Tim DeMello, CEO of Gradifi, a Boston-based company that has developed a software platform to help companies automate staff debt payments, has seen it happen. His clients, most of which are American, see the immediate value of the cost when they realize the impact it has on publicity and staff retention. One such client is Powertex, a Wisconsin graphic design firm that offers 20 employees $100 a month each for debt repayment. That’s an annual expense of $24,000—far less than $40,000, which, according to a 2014 study, is what it costs a typical small business to make a single hire.

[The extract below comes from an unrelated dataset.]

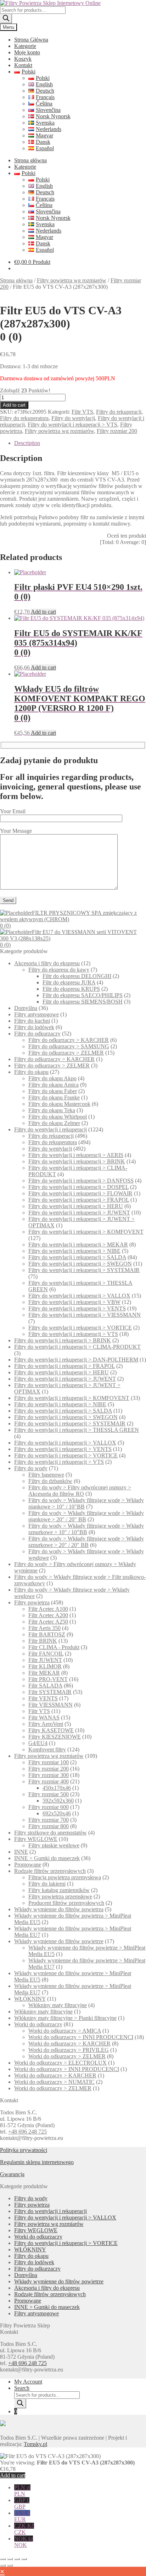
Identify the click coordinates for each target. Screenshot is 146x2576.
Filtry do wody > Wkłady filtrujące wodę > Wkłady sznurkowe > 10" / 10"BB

The expense of a loan repayment perk can be recouped in less tangible ways, too. As anyone who’s dodged calls from collections agents knows, debt creates stress, which spawns all sorts of nasty offshoots in the workplace: lowered productivity, higher absenteeism, toxic morale. According to a recent study from Willis Towers Watson, highly stressed Canadians take nearly 50% more sick days than their blissed-out peers.

Besides, a program doesn’t have to be universal to have an impact. El-Darahali doesn’t offer debt assistance to every employee—only a handful of staffers have qualified for the program since its launch—but that hasn’t stopped the flow of killer CVs crossing his desk.

As one of the lucky ones at SimplyCast, Maynard gets a $500 top up to his paycheque each month—enough to help him fast-track payment of his $45,000 debt load. It’s enough to ease his debt-related anxiety and leaves him with a lot of love for, and loyalty toward, his employer: “It makes me feel like my company understands me.”